> Work required:
Search the entries below for the word "солома", then copy each line in which it is found.
== Segment start ==
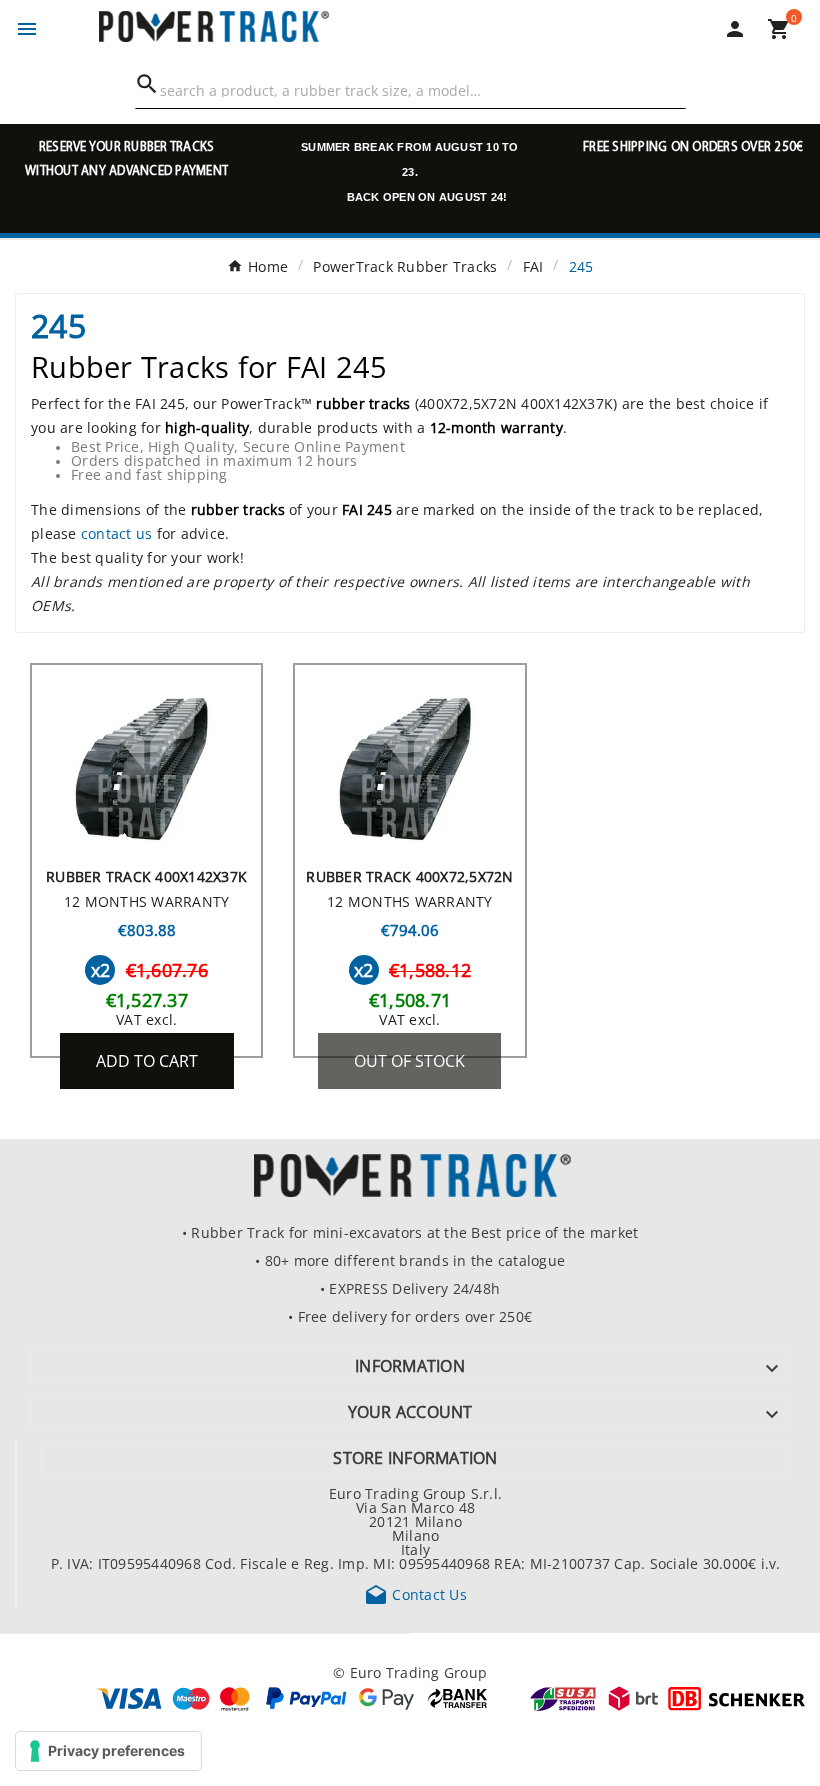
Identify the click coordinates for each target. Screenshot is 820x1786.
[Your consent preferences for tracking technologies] (108, 1751)
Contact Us (415, 1594)
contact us (117, 533)
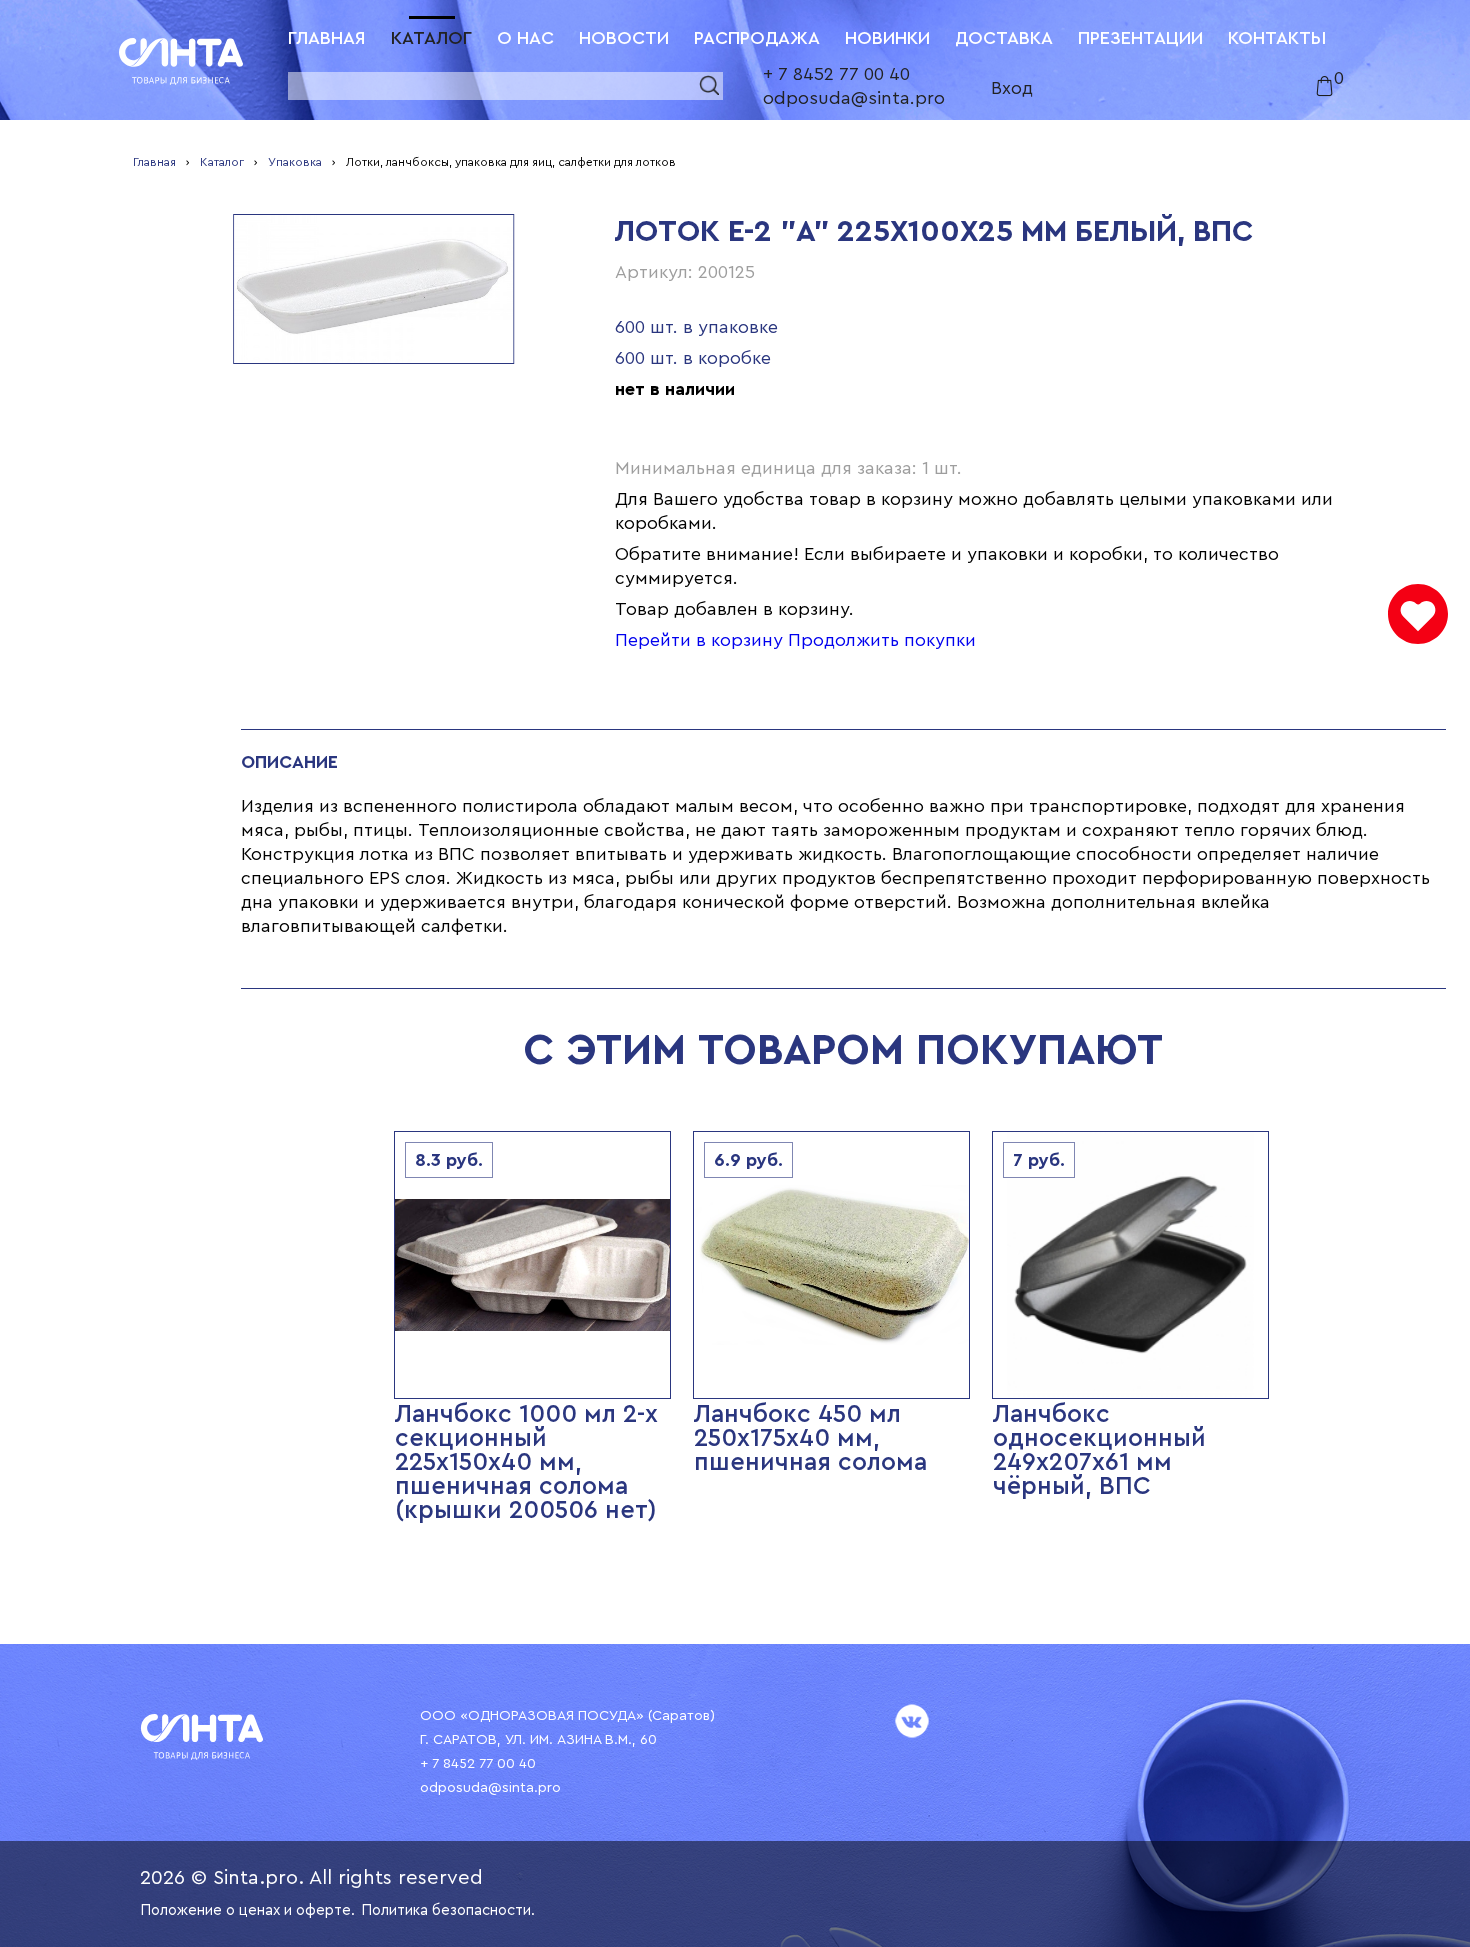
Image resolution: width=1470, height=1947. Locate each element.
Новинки (887, 38)
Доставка (1004, 38)
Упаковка (295, 162)
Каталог (431, 38)
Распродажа (757, 38)
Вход (1012, 88)
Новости (624, 38)
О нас (525, 38)
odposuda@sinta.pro (854, 98)
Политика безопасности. (448, 1910)
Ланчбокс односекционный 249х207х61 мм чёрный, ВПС (1099, 1450)
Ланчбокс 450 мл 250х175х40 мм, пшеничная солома (810, 1438)
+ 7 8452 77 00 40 (836, 74)
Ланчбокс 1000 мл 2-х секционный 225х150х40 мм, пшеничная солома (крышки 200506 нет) (526, 1462)
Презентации (1140, 38)
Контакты (1277, 38)
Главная (327, 38)
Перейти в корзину (699, 640)
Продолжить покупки (882, 640)
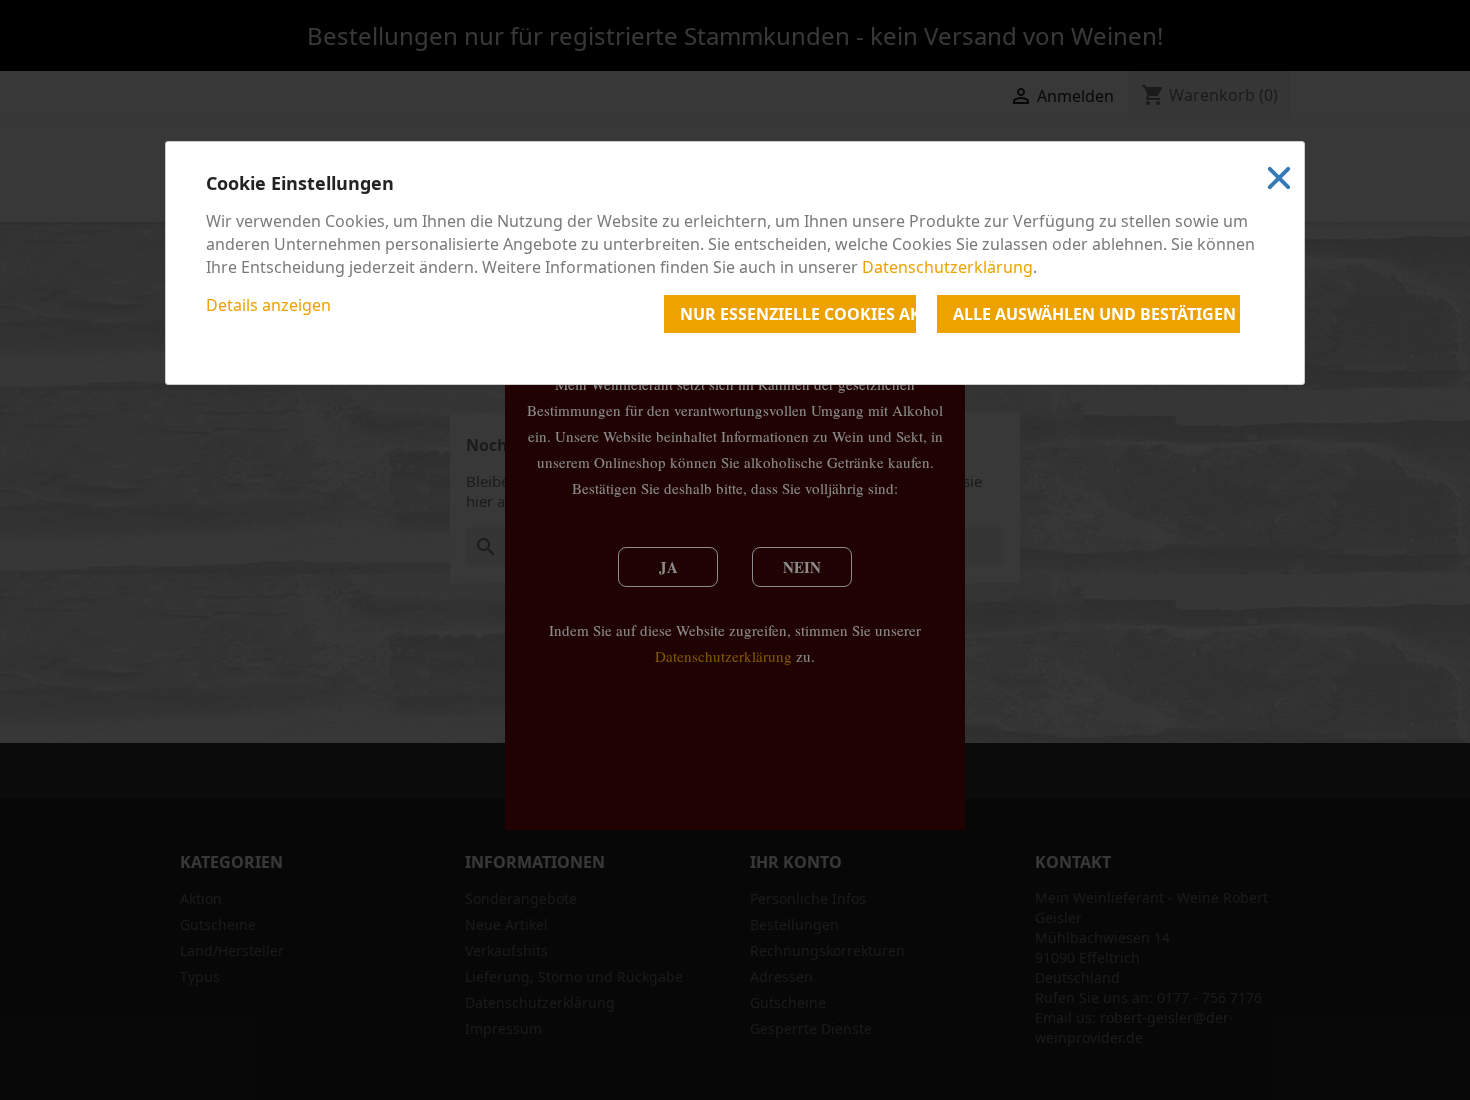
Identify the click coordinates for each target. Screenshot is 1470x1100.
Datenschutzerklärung (947, 267)
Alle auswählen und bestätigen (1094, 314)
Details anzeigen (268, 305)
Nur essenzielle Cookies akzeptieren (798, 314)
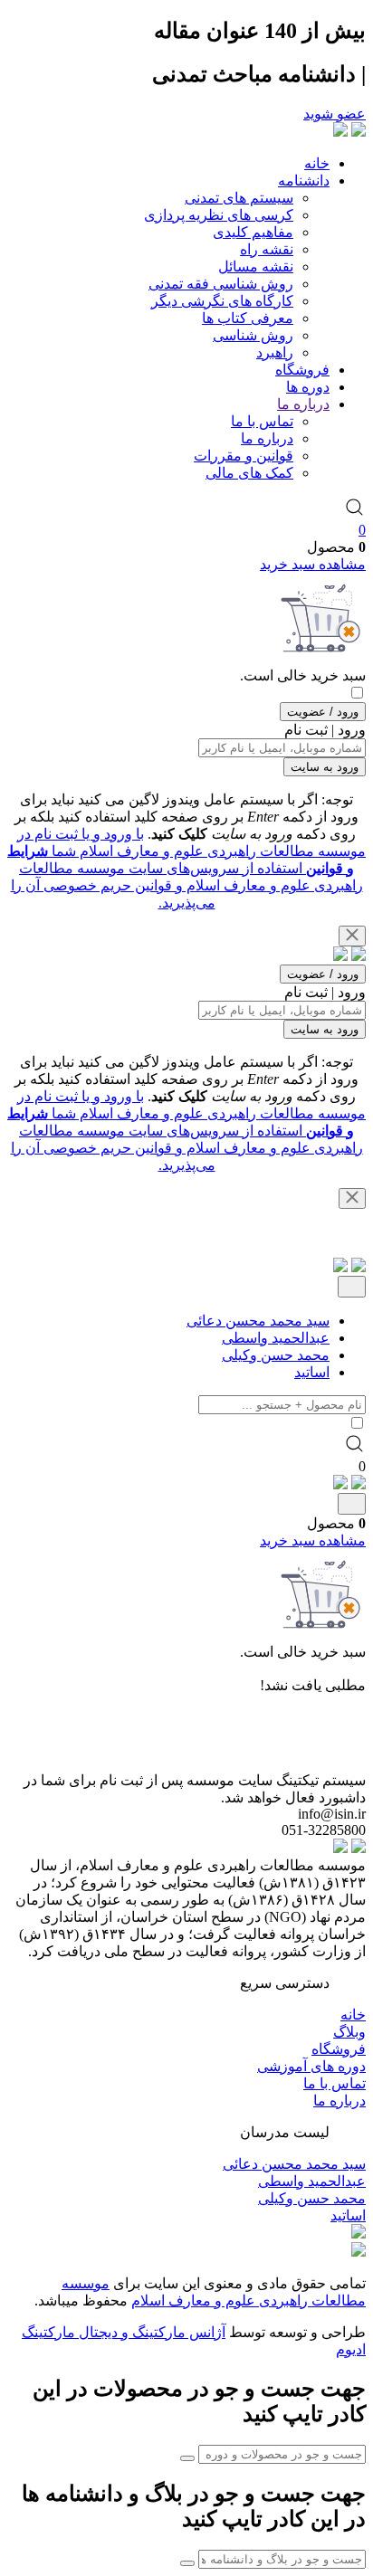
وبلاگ (349, 2031)
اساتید (312, 1372)
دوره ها (308, 386)
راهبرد (274, 352)
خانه (317, 163)
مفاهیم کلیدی (253, 232)
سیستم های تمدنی (239, 197)
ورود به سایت (325, 767)
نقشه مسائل (255, 266)
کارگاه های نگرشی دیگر (222, 301)
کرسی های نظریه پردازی (218, 215)
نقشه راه (266, 249)
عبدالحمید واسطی (276, 1337)
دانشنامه (304, 180)
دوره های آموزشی (311, 2066)
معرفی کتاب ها (247, 318)
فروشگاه (302, 369)
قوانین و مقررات (243, 455)
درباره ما (303, 404)
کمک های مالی (249, 472)
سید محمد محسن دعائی (258, 1320)
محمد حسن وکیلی (276, 1355)
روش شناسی (253, 335)
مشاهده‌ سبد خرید (313, 564)
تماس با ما (262, 421)
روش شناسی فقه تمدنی (220, 283)
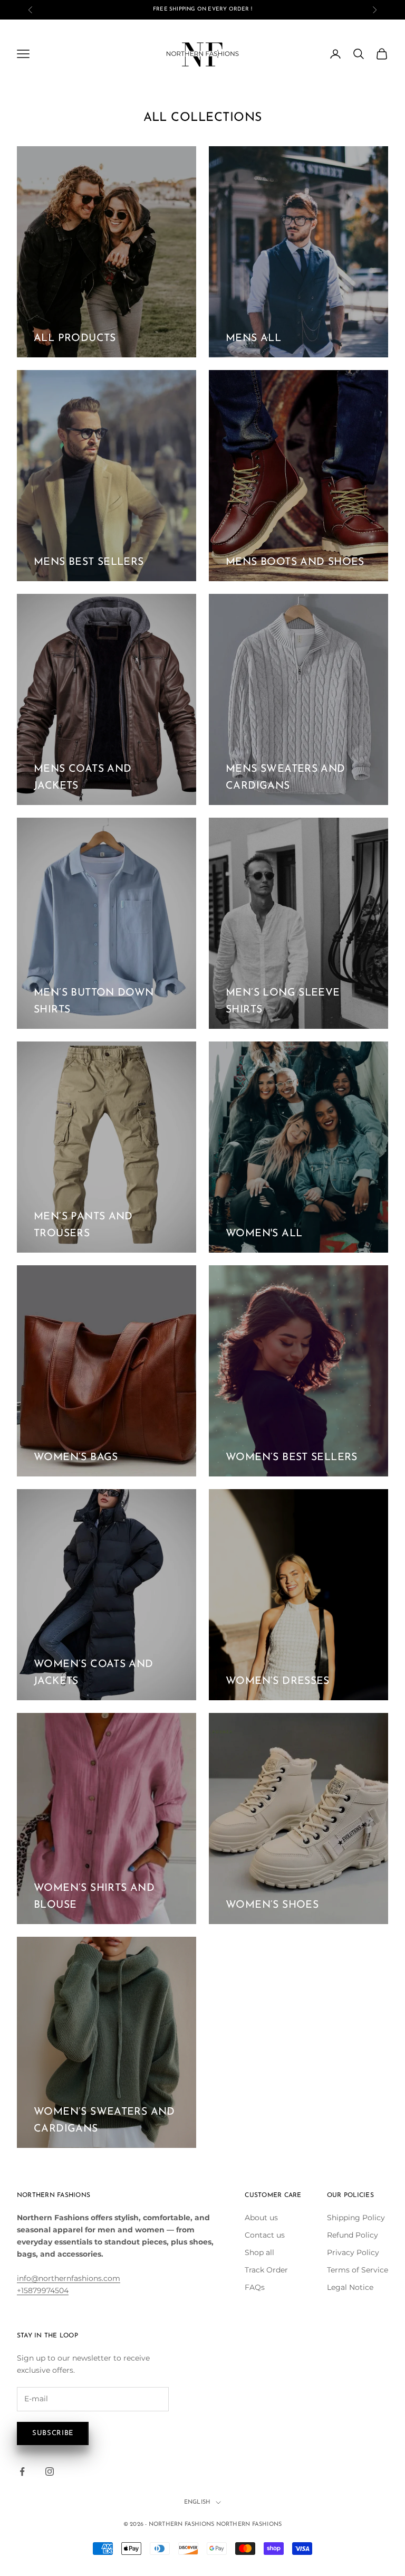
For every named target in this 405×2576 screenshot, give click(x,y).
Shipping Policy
== Segment end ==
> Solved problem:
Ланчбокс 450 мл 250х175х40 мм, пшеничная солома (810, 1438)
Ланчбокс 1000 мл 2-х секционный 225х150х40 мм, пшеничная солома (крышки 200506 нет) (526, 1462)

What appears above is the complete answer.